As we walked, the girl ran down to the edge of the water, occasionally shouting back at us to look at things she’d found washed up.
‘I’m sorry abou
t Phil.’
‘It’s okay. I don’t mind. I could’ve said no.’
‘He beat up that foreman. Waited for him one day outside his house and then beat him senseless with a soft-ball bat. Phil was lucky he didn’t kill him.’
‘What happened?’
‘Phil lied at the trial said that the guy had threatened to hurt me and Angela. But he still got two years. He’s only been out a few months.’
I looked towards where Phil was climbing nimbly over the rocks which marked the end of the beach. It wasn’t much of a stretch to imagine him waiting in the shadows down the side of someone’s house, an angry little man with a baseball bat and a chip on his shoulder. As I watched, Phil turned and started waving urgently back at us. He’d obviously found something and seemed excited. He called out but his words were blown inland by the wind.
Maureen sighed and moved apart from me, and we walked across the sand to the rocks, and then over them towards where Phil was standing. She walked carefully as though every rock wasn’t to be trusted and might move beneath her feet. I followed her, and the girl followed us all.

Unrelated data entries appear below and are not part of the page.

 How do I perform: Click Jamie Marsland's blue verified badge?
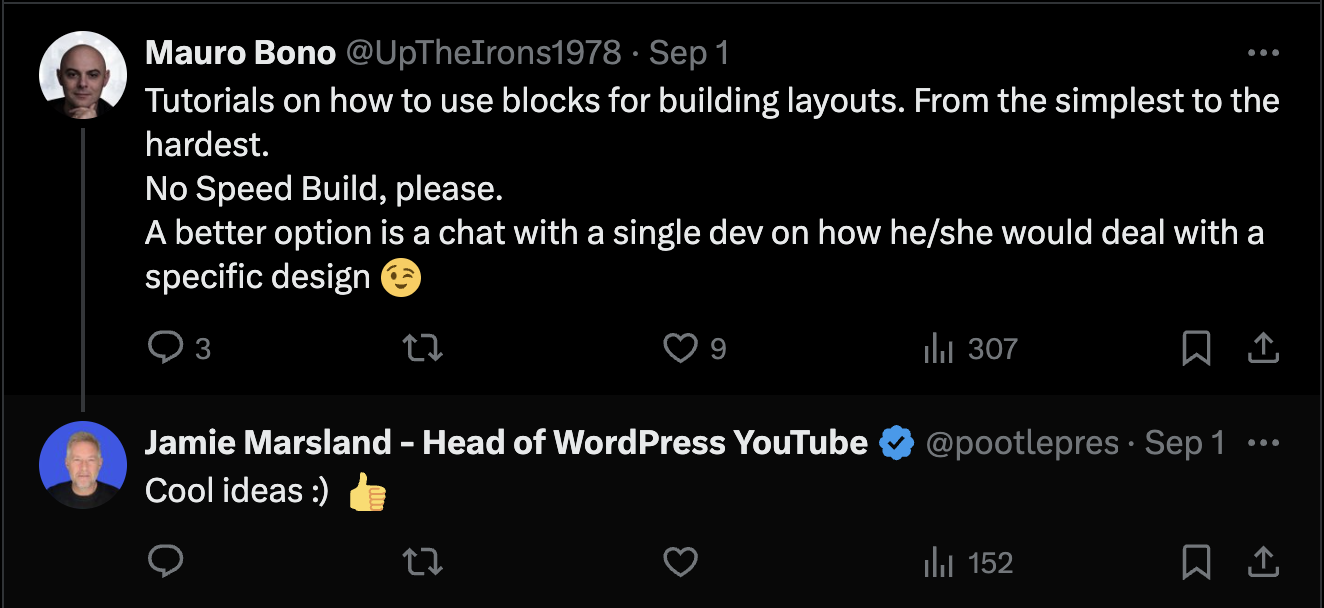point(897,443)
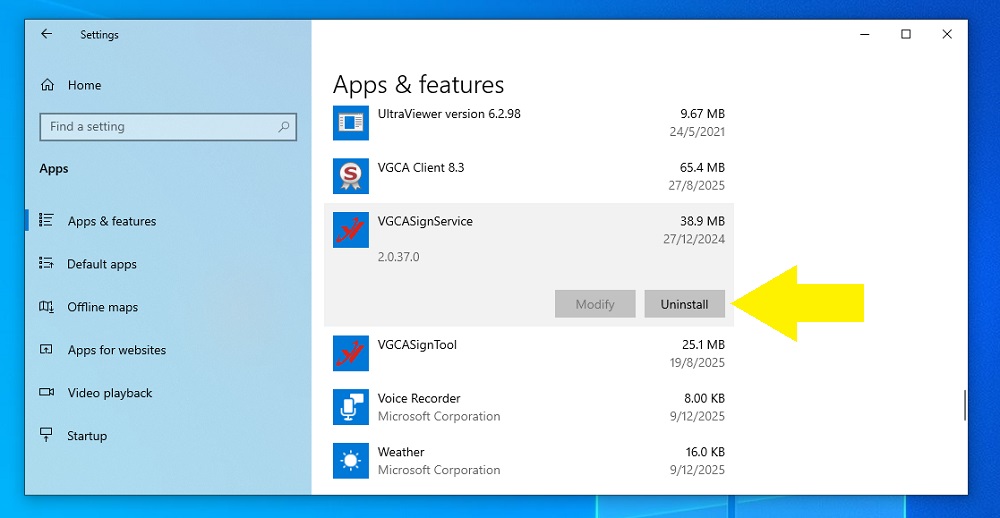The width and height of the screenshot is (1000, 518).
Task: Click the VGCASignTool app icon
Action: [350, 354]
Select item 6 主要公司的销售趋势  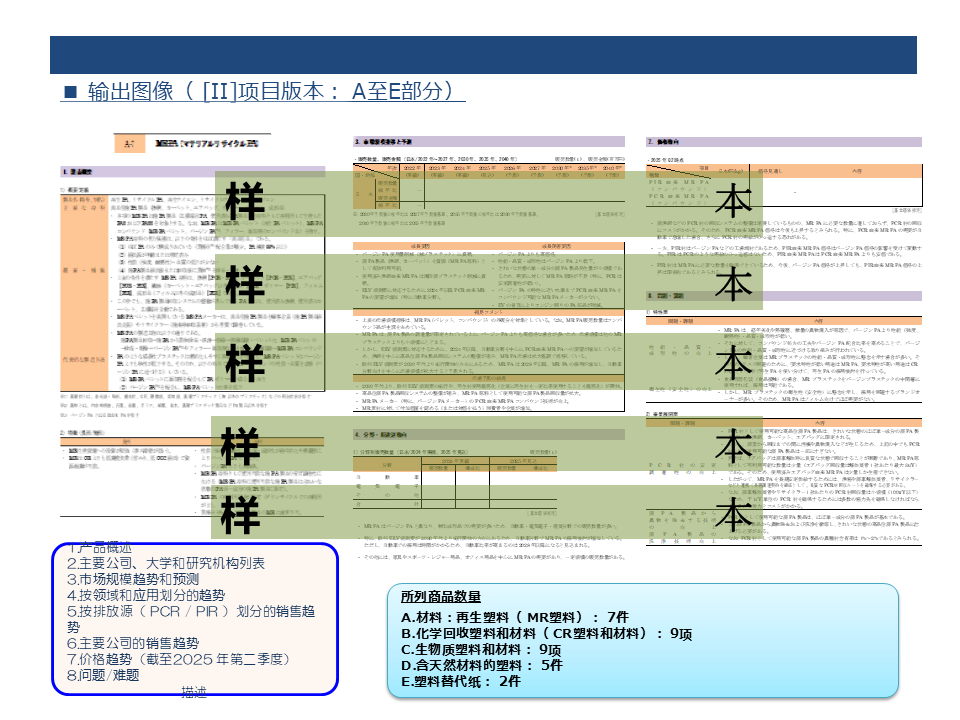click(132, 643)
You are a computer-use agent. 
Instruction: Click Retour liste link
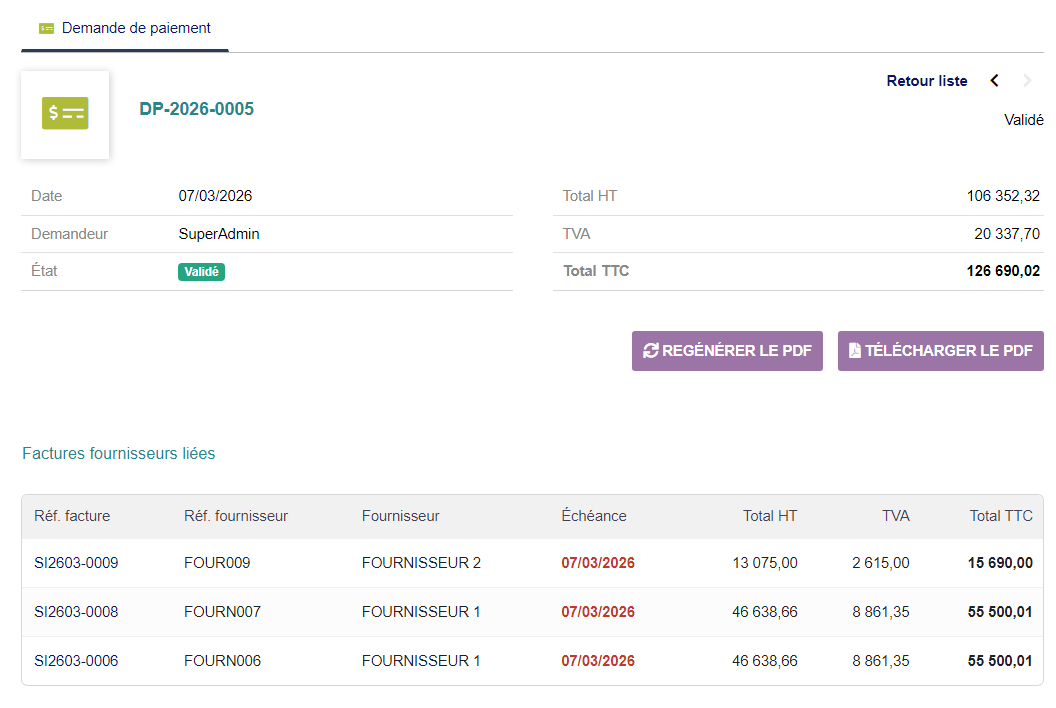click(x=926, y=81)
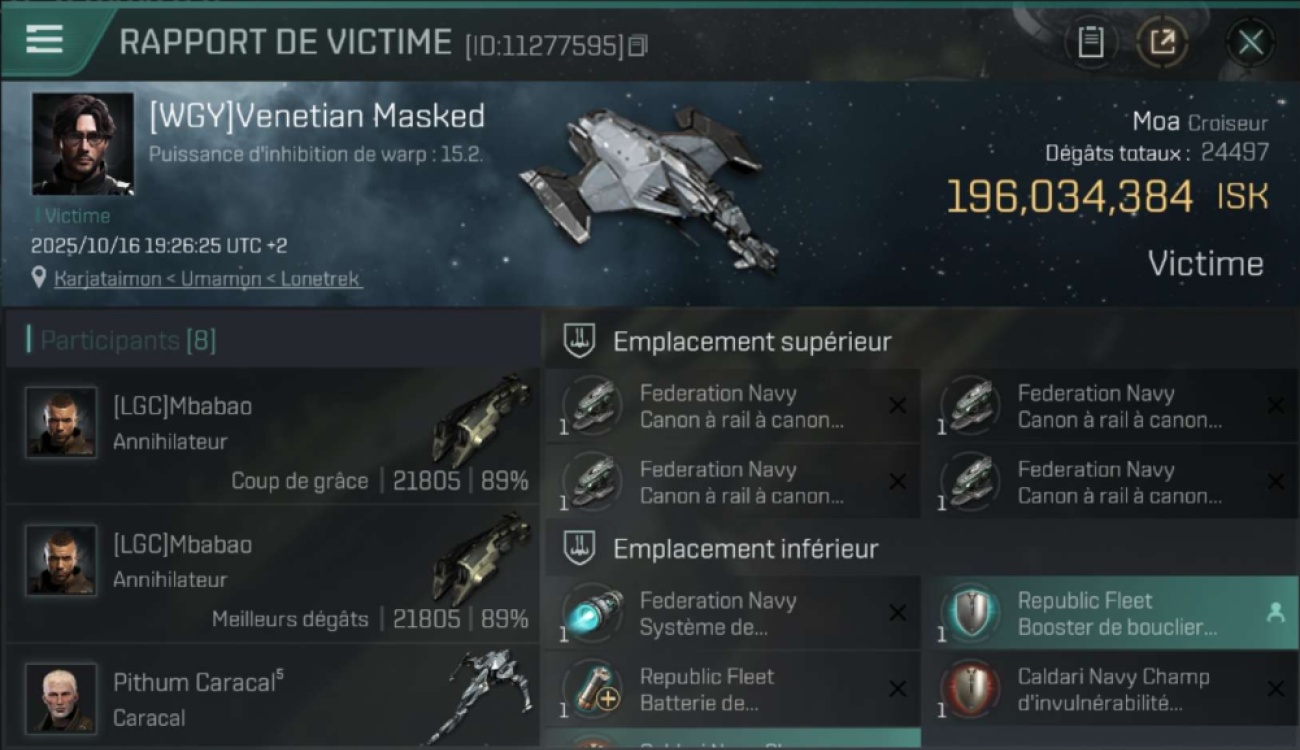View the Moa ship image
Screen dimensions: 1300x750
(650, 187)
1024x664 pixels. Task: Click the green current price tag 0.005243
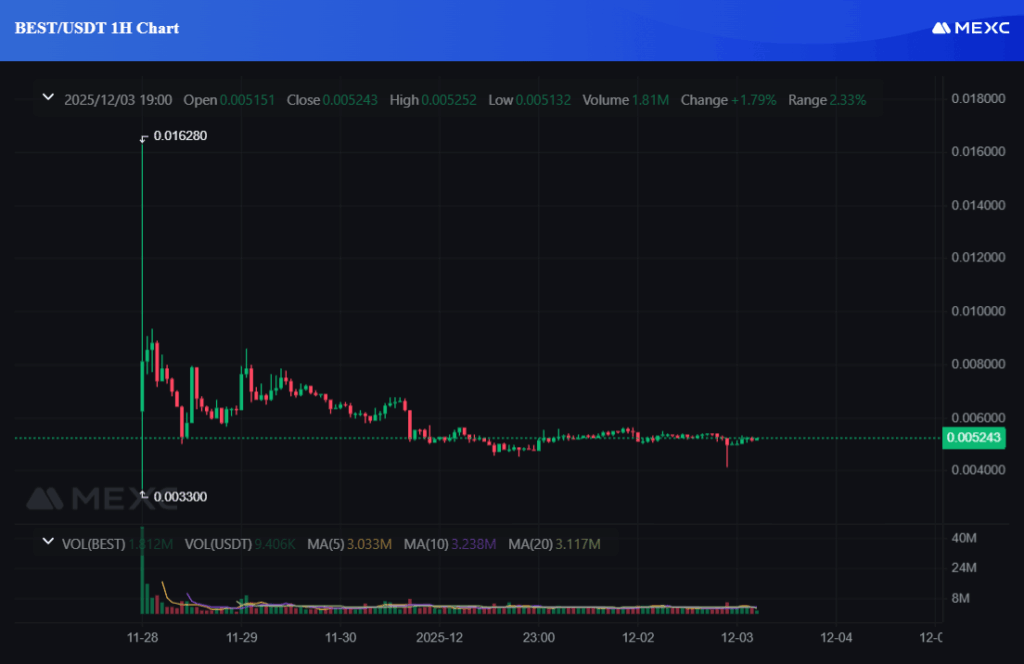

Phil had found a seal tangled in part of a fishing net. There was a terrible smell and at first I thought it was dead. It lay there black and still and stinking, covered in flies, but as I moved closer it opened one eye and looked at me.
‘It’s tangled up,’ said Phil unnecessarily. And then to me, ‘Give me a hand and we can get the net off.’
The truth was if I’d been alone I probably would have kept right on walking. The seal stank, and there were flies and other crawling insects. I could see at least two deep cuts on its flank, probably from the rocks, and I could tell that the net was wrapped good and tight around its flippers and head. Any fool could see it was pretty close to being dead. But Phil was already down beside it, pulling at the net, and so I joined him.
I used the work knife I always kept on my belt for electrical work to cut away at the nylon. Although the seal lay still, I was wary and stayed well down from the business end. Behind me, Maureen was explaining to the girl what we were doing, that we were trying to help the seal. The girl stood still and stared at us with her large brown eyes.